### WHAT IS NEEDED
Each line from the one with "Task: Follow the" through the end of the records below should be transcribed exactly, and each picture should be skipped.

*** SUPPLIED MATERIAL Section Begins ***

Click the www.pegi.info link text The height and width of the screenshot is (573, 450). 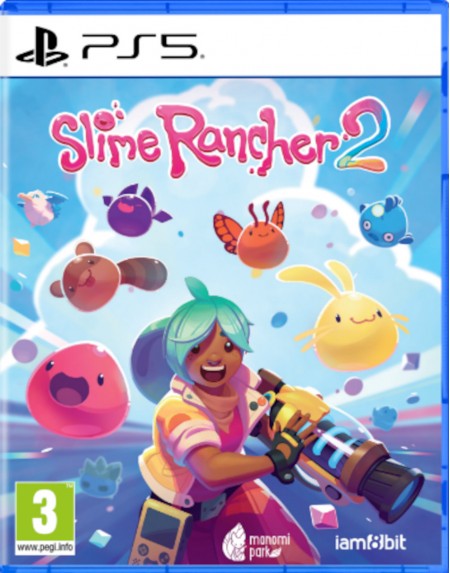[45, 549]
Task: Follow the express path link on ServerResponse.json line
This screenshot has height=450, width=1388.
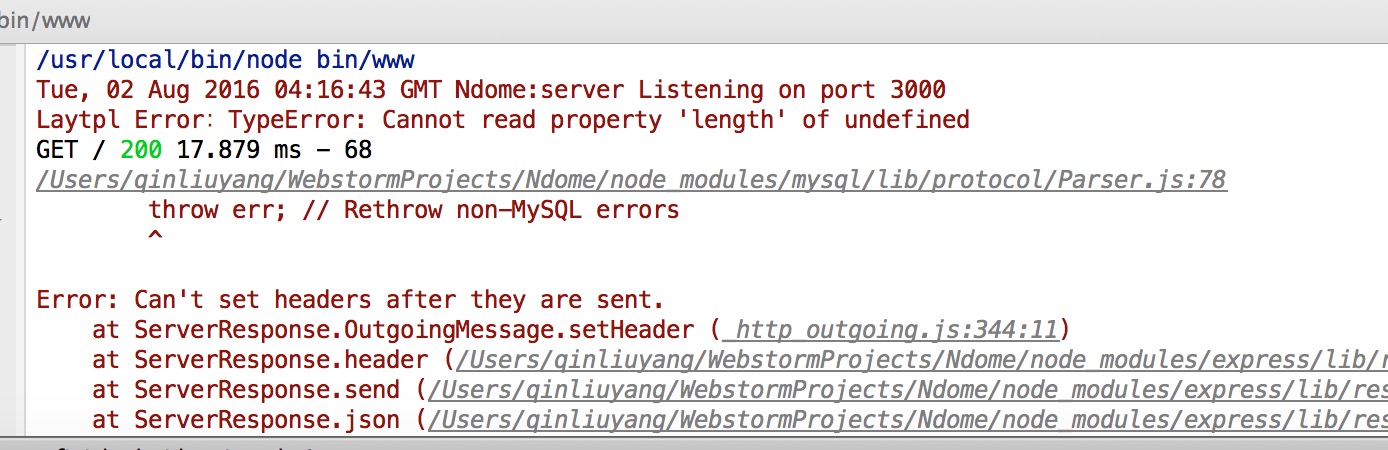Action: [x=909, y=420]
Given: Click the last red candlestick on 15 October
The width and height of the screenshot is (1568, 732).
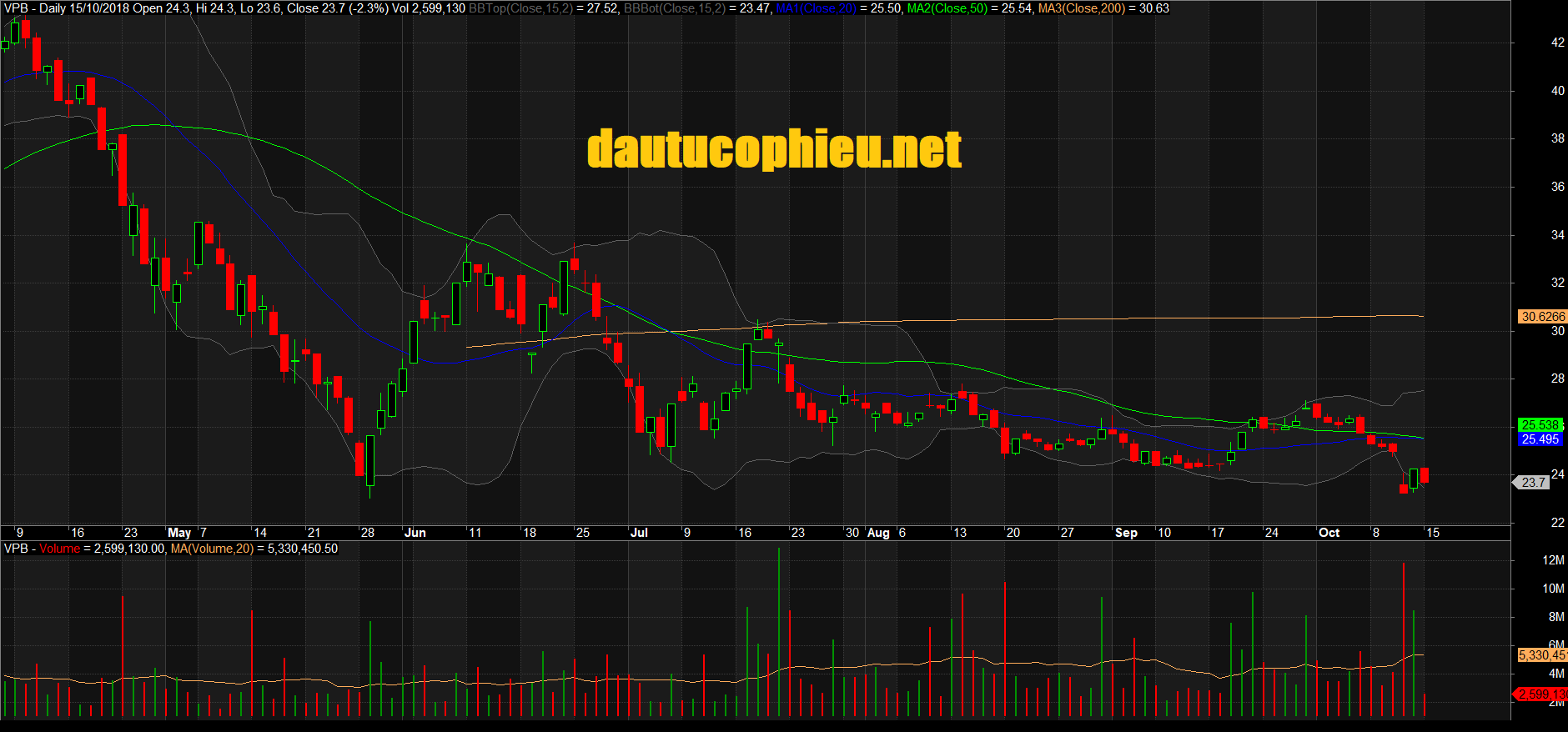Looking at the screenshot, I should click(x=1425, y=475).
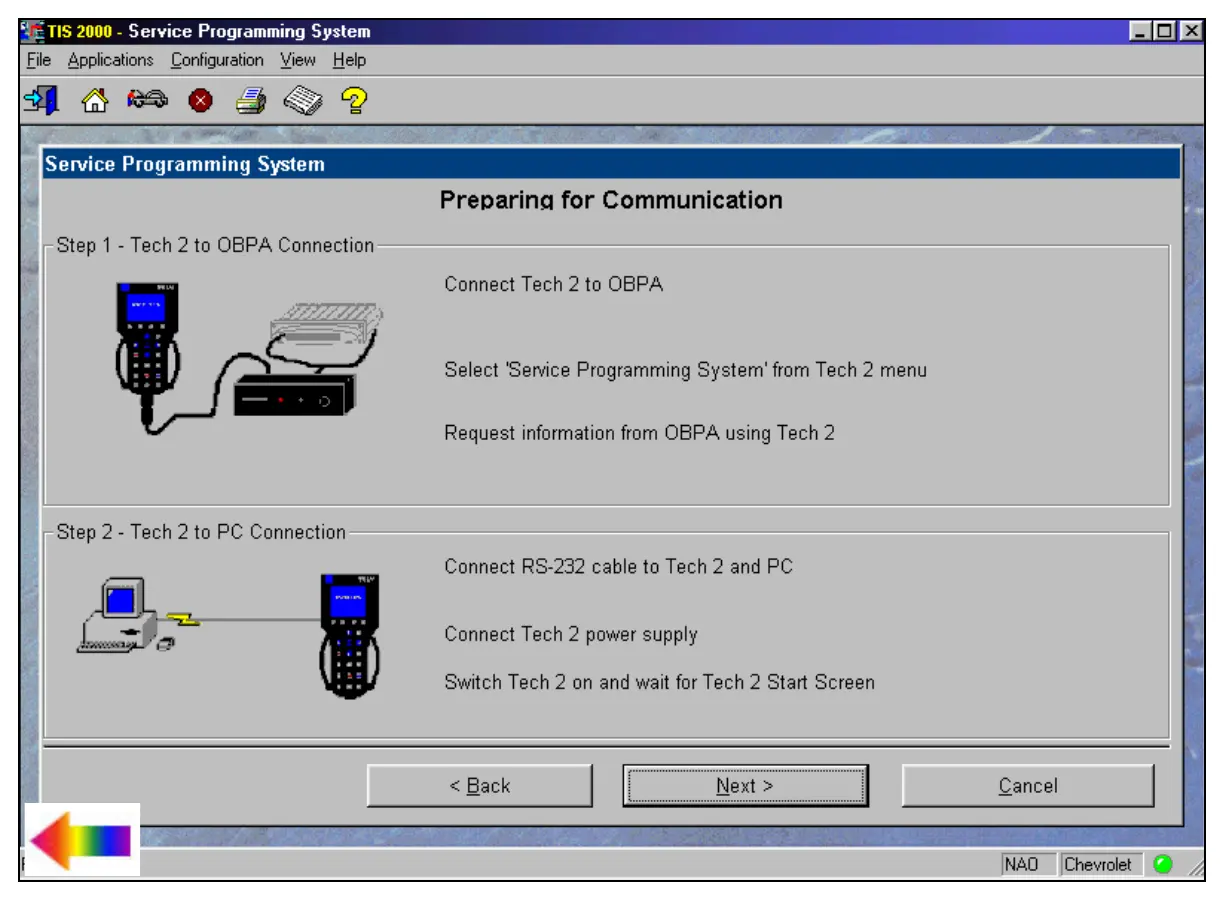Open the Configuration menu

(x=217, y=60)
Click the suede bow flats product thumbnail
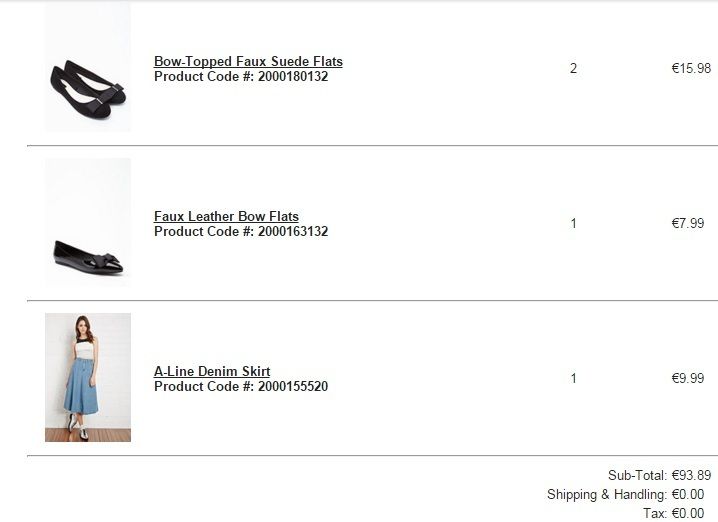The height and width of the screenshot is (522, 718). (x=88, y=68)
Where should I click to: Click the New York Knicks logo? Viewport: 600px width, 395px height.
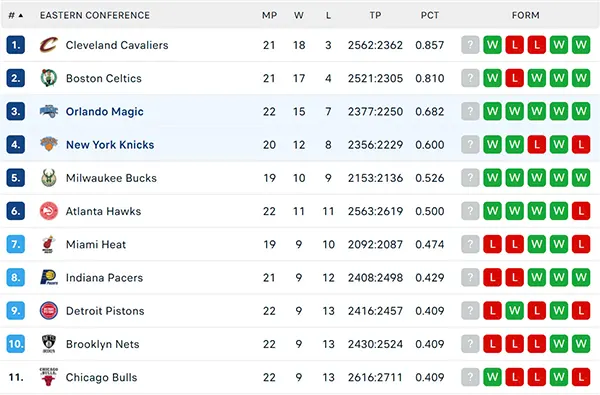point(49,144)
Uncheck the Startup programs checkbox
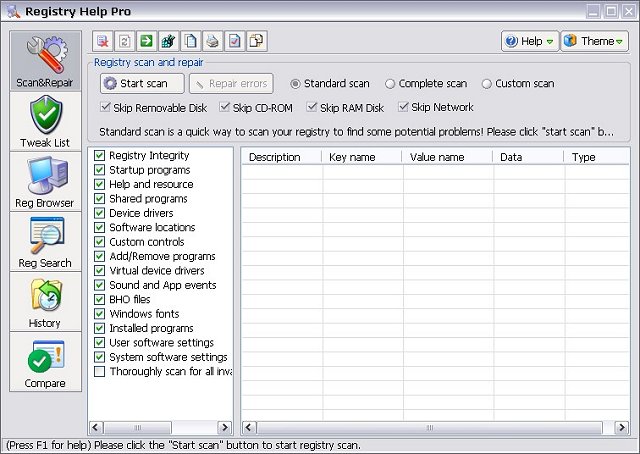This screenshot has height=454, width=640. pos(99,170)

*** SUPPLIED MATERIAL Section Ends ***

### TASK RESULT
Task: Follow the express path link on ServerResponse.json line
This screenshot has height=450, width=1388.
Action: [x=909, y=420]
Given: Click the last red candlestick on 15 October
The width and height of the screenshot is (1568, 732).
Looking at the screenshot, I should click(x=1425, y=475).
Open the Configuration menu

(x=217, y=60)
Click the suede bow flats product thumbnail
The height and width of the screenshot is (522, 718). (x=88, y=68)
Where should I click to: Click the New York Knicks logo? Viewport: 600px width, 395px height.
point(49,144)
Uncheck the Startup programs checkbox
This screenshot has height=454, width=640. pos(99,170)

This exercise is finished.